Das noch nicht rechtskräftige Urteil könnte zum Präzedenzfall werden, sagt Roland Sperling (Die Linke): „Neusser Hartz-IV-Bezieher können sich künftig darauf berufen und die Übernahme von 25 Prozent höheren Kosten als bisher verlangen.“ Das hätte enorme Kostensteigerungen zur Folge. Allein in der Stadt Neuss wären mehr als 7000 Haushalte betroffen.
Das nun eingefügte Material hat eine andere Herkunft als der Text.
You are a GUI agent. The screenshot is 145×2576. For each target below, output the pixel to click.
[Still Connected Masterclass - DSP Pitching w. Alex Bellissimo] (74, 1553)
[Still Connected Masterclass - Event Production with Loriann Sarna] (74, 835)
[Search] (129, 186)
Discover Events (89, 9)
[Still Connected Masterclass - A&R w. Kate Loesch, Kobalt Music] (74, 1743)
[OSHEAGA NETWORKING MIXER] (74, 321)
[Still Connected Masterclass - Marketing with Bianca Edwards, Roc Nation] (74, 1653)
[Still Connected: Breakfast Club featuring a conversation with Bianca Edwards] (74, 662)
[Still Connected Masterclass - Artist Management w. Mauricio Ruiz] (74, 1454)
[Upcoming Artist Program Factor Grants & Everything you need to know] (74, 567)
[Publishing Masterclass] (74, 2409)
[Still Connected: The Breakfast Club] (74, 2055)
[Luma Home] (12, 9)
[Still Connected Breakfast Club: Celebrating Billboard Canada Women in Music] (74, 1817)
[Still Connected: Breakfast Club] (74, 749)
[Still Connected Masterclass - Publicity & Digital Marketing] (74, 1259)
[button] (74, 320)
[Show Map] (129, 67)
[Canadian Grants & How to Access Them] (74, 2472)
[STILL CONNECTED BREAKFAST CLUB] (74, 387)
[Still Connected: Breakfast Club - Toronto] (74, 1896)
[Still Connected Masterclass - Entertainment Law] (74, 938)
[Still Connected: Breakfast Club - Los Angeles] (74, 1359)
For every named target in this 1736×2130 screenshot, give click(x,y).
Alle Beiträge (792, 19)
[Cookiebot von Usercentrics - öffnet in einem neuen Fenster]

Mit den Urteilen zertrümmert die 29. Kammer des Sozialgerichts nach Einschätzung von Thomas Kaumanns (CDU) die Studie der Hamburger Beratungsfirma „Analyse und Konzepte“, auf der der vom Kreistag beschlossene und vom Jobcenter anzuwendende „grundsicherungsrelevante Mietspiegel“ basiert. Carsten Thiel (UWG) kündigt an, im Kreissozialausschuss auf eine sofortige Überarbeitung des Zahlenwerkes zu drängen. „Bis dahin muss die Anwendung des Mietspiegels ausgesetzt werden“, so der Stadtverordnete und
Kreistagsabgeordnete.

Neben der Neusser Familie hatte auch eine dreiköpfige Bedarfsgemeinschaft aus Kaarst gegen Mietkürzungen durch das Jobcenter geklagt. Das hatte die Miete der Kläger für unangemessen hoch gehalten und nur einen Teil der Kosten übernommen. Dagegen setzten sich die Hilfeempfänger mit Blick auf den angespannten Wohnungsmarkt zur Wehr. Und die Kammer gab ihnen Recht.

Der Rhein-Kreis gibt
sich derzeit defensiv

Das Konzept der Hamburger Firma sei nicht schlüssig, so das Gericht, weil überproportional viele Daten aus dem SGB II-Leistungsbezug und von großen Vermietern wie Wohnungsgenossenschaften eingeflossen seien. Die Datenbasis repräsentiere nicht den gesamten Wohnungsmarkt. Aber genau das hatte die Beratungsfirma behauptet. „Wir glauben, dass die Mieten in Neuss nicht richtig eingeschätzt werden“, so der Neusser Sozialdezernent Ralf Hörsken. Aber damit, das rechtskräftig durchzusetzen, „scheitern wir jedes Mal.“

Der Rhein-Kreis gibt sich defensiv. Das Urteil beziehe sich auf den Mietspiegel 2018, die seit Februar gültige Fortschreibung sei nicht beklagt, so Kreis-Sprecher Benjamin Josephs. Man wolle die schriftliche Urteilsbegründung abwarten und prüfen, ob die Kritik des Gerichts auch auf den geltenden Mietspiegel bezogen werden kann „und Konsequenzen nötig sind“. Es könne sein, dass der Kreis in Revision geht. Im Kaarster Rathaus wartet man gespannt auf die Umsetzung des Urteils. „In der Praxis erwarten wir durch eine Erhöhung der Mietobergrenze eine größere Flexibilität bei der Wohnungssuche für Leistungsempfänger“, sagt Stadtsprecher Peter Böttner.